→ **Supplied material**:
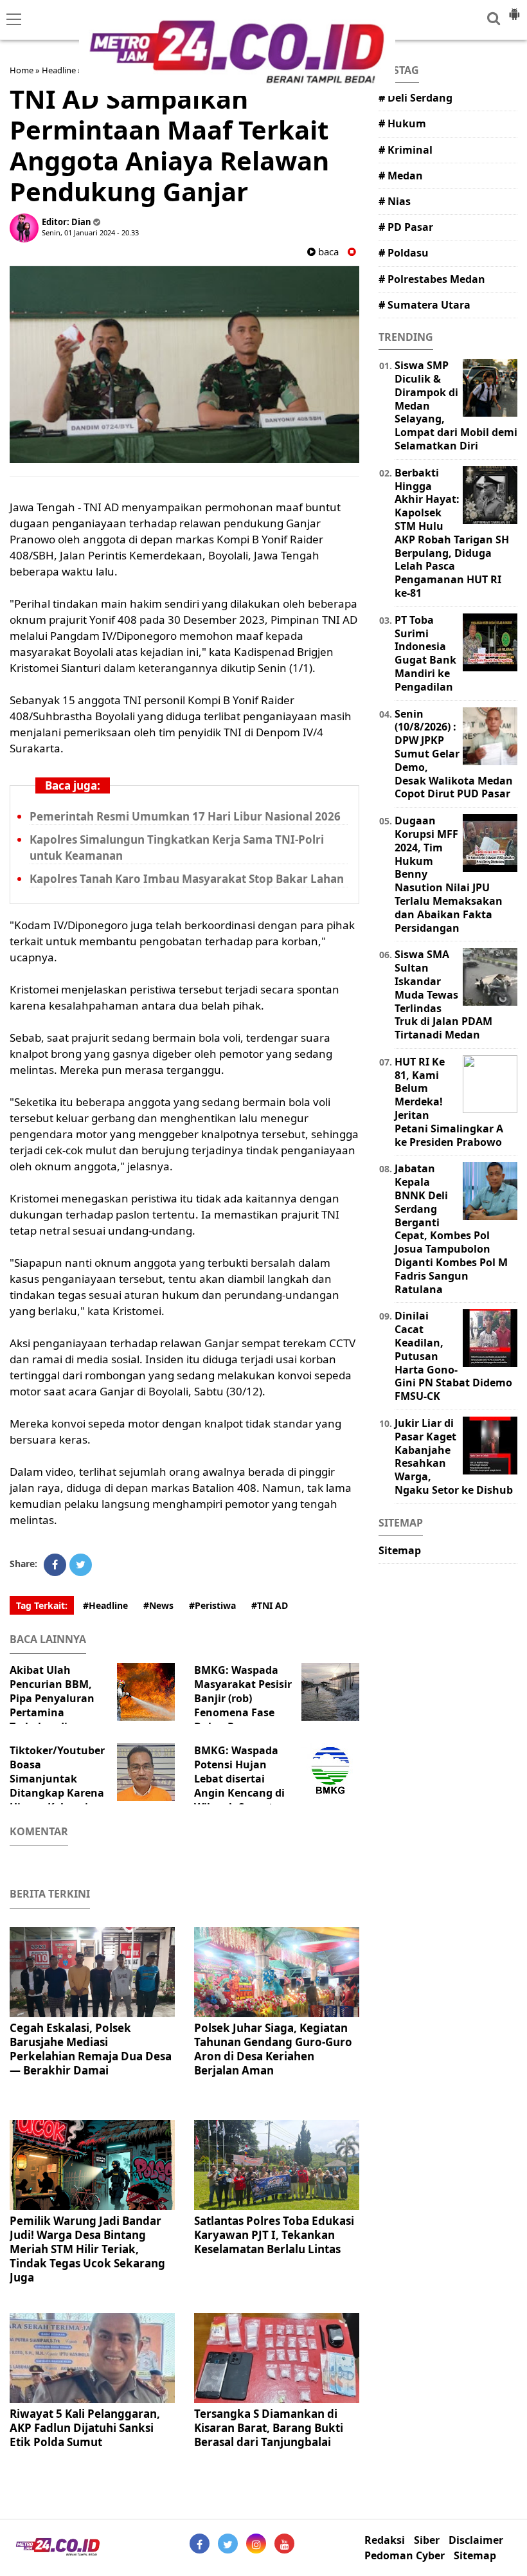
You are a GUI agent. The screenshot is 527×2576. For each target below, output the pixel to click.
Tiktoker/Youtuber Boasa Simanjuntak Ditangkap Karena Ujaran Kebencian (57, 1778)
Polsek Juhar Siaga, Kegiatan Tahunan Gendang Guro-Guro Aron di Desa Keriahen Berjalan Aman (273, 2049)
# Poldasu (404, 253)
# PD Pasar (406, 227)
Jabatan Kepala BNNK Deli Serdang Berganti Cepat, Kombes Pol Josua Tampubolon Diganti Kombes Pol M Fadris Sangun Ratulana (451, 1228)
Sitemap (400, 1550)
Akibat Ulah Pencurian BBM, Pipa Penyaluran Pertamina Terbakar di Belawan (52, 1705)
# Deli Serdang (415, 98)
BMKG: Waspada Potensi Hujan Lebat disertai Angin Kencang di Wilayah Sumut (239, 1778)
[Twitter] (80, 1565)
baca (327, 251)
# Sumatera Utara (424, 305)
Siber (427, 2540)
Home (21, 70)
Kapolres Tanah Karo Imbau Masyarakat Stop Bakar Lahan (187, 878)
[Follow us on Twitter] (228, 2543)
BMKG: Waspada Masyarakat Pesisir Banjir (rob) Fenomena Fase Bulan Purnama (243, 1698)
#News (158, 1605)
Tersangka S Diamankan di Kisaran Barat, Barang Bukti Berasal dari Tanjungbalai (268, 2427)
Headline (59, 70)
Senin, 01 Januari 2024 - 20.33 (90, 232)
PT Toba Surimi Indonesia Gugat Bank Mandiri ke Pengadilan (425, 653)
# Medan (401, 175)
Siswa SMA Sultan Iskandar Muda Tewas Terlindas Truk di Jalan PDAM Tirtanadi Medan (443, 994)
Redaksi (384, 2540)
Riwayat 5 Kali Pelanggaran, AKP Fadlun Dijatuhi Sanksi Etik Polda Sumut (85, 2427)
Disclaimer (476, 2540)
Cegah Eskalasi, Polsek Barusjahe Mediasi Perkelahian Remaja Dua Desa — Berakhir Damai (91, 2049)
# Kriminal (406, 150)
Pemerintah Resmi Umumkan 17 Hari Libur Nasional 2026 (185, 816)
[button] (514, 9)
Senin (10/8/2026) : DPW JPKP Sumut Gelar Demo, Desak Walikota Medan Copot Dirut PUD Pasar (454, 754)
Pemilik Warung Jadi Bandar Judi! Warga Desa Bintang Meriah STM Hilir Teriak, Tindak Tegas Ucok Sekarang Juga (87, 2249)
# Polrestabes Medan (432, 279)
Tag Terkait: (41, 1605)
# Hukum (402, 123)
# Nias (395, 201)
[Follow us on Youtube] (284, 2543)
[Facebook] (55, 1565)
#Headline (105, 1605)
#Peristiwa (212, 1605)
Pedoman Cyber (404, 2555)
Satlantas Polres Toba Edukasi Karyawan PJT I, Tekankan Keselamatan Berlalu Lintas (274, 2234)
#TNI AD (269, 1605)
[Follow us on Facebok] (199, 2543)
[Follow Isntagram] (256, 2543)
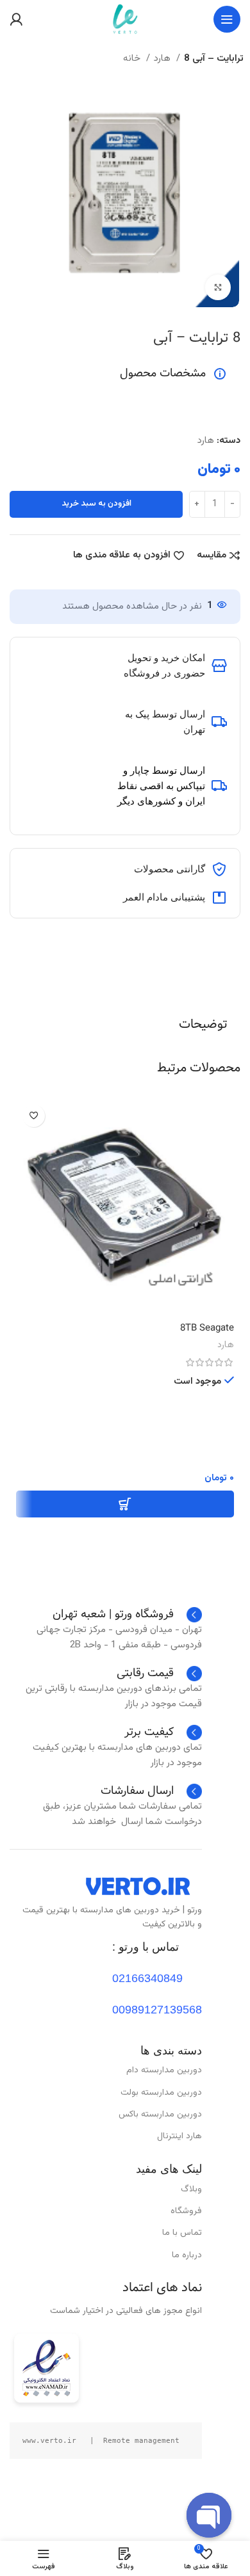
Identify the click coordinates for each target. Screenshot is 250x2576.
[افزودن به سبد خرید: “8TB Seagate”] (125, 1504)
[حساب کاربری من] (16, 19)
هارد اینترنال (179, 2136)
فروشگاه (186, 2211)
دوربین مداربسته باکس (160, 2115)
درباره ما (187, 2255)
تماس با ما (182, 2233)
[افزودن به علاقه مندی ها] (33, 1116)
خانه (133, 58)
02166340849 (147, 1978)
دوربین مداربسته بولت (161, 2093)
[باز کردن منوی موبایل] (227, 19)
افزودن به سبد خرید (96, 503)
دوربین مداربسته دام (164, 2070)
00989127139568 (157, 2009)
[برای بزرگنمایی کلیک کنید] (218, 287)
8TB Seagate (207, 1328)
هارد (163, 58)
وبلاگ (191, 2189)
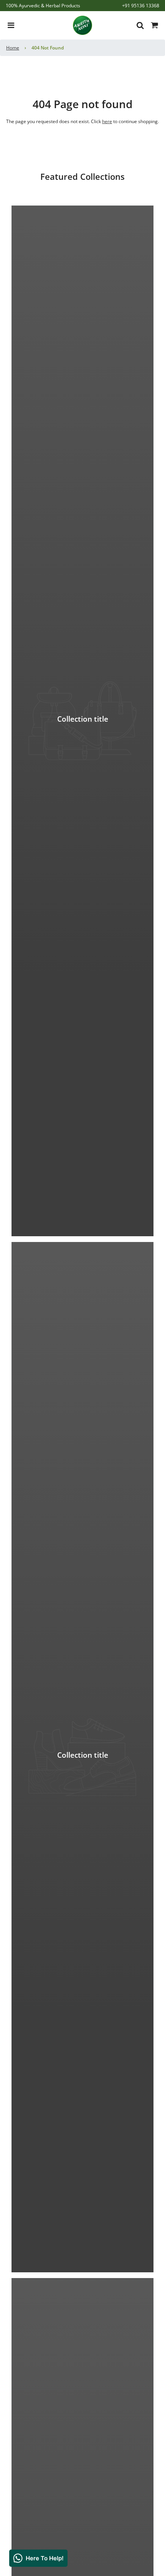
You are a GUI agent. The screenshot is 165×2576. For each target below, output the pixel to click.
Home (12, 47)
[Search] (138, 25)
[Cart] (154, 25)
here (107, 121)
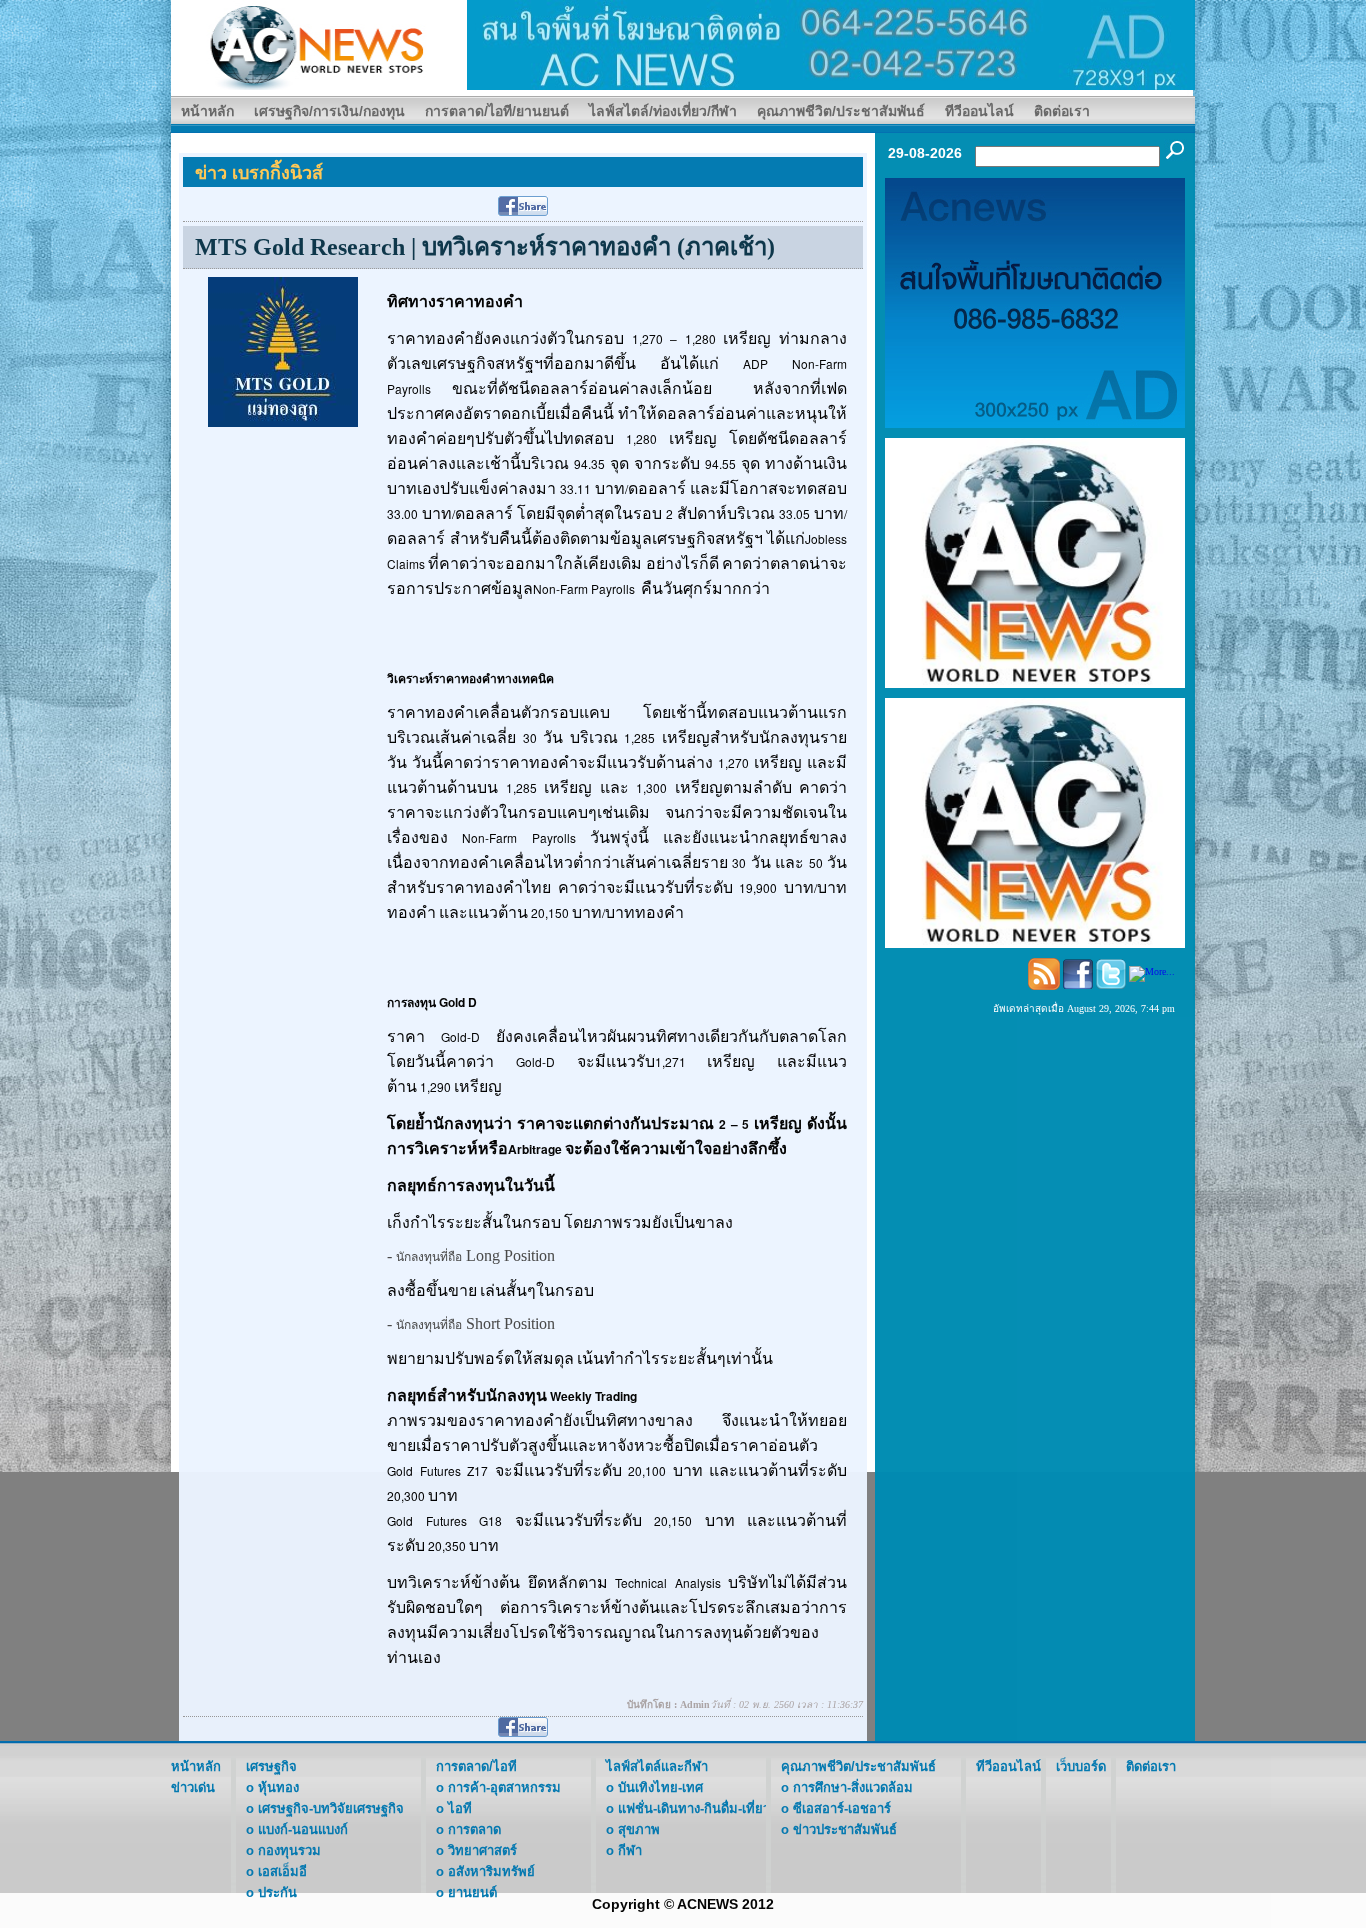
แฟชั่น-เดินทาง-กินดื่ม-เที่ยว (694, 1808)
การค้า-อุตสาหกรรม (504, 1787)
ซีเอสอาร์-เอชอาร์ (842, 1808)
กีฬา (630, 1850)
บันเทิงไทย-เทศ (660, 1787)
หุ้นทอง (278, 1787)
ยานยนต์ (472, 1892)
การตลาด (474, 1829)
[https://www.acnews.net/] (831, 43)
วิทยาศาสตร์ (482, 1850)
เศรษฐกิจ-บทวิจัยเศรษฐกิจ (331, 1808)
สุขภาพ (639, 1829)
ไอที (460, 1808)
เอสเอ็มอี (282, 1871)
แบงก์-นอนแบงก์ (303, 1829)
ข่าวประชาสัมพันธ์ (845, 1829)
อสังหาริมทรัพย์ (491, 1871)
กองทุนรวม (289, 1850)
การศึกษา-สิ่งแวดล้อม (853, 1787)
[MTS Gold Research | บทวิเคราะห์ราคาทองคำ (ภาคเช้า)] (283, 350)
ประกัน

→ **What you have to do**: Leave out every picture and write out exactly the lines running from the line containing "Pedoman Cyber (404, 2555)" to the end of the listing above.

→ **Task solution**:
Pedoman Cyber (404, 2555)
Satlantas Polres Toba Edukasi Karyawan PJT I, Tekankan Keselamatan Berlalu Lintas (274, 2234)
#TNI AD (269, 1605)
[Follow us on Facebok] (199, 2543)
[Follow Isntagram] (256, 2543)
Identify the click coordinates for each target. Screenshot is 250x2576.
[افزودن به سبد خرید: “8TB Seagate”] (125, 1504)
[حساب کاربری من] (16, 19)
هارد اینترنال (179, 2136)
فروشگاه (186, 2211)
دوربین مداربسته باکس (160, 2115)
درباره ما (187, 2255)
تماس با ما (182, 2233)
[افزودن به علاقه مندی ها] (33, 1116)
خانه (133, 58)
02166340849 (147, 1978)
دوربین مداربسته بولت (161, 2093)
[باز کردن منوی موبایل] (227, 19)
افزودن به سبد خرید (96, 503)
دوربین مداربسته دام (164, 2070)
00989127139568 (157, 2009)
[برای بزرگنمایی کلیک کنید] (218, 287)
8TB Seagate (207, 1328)
هارد (163, 58)
وبلاگ (191, 2189)
You are a GUI agent. The screenshot is 165×2576. For each target below, output the pixel to click.
Home (12, 47)
[Search] (138, 25)
[Cart] (154, 25)
here (107, 121)
แฟชั่น-เดินทาง-กินดื่ม-เที่ยว (694, 1808)
การค้า-อุตสาหกรรม (504, 1787)
ซีเอสอาร์-เอชอาร์ (842, 1808)
กีฬา (630, 1850)
บันเทิงไทย-เทศ (660, 1787)
หุ้นทอง (278, 1787)
ยานยนต์ (472, 1892)
การตลาด (474, 1829)
[https://www.acnews.net/] (831, 43)
วิทยาศาสตร์ (482, 1850)
เศรษฐกิจ-บทวิจัยเศรษฐกิจ (331, 1808)
สุขภาพ (639, 1829)
ไอที (460, 1808)
เอสเอ็มอี (282, 1871)
แบงก์-นอนแบงก์ (303, 1829)
ข่าวประชาสัมพันธ์ (845, 1829)
อสังหาริมทรัพย์ (491, 1871)
กองทุนรวม (289, 1850)
การศึกษา-สิ่งแวดล้อม (853, 1787)
[MTS Gold Research | บทวิเคราะห์ราคาทองคำ (ภาคเช้า)] (283, 350)
ประกัน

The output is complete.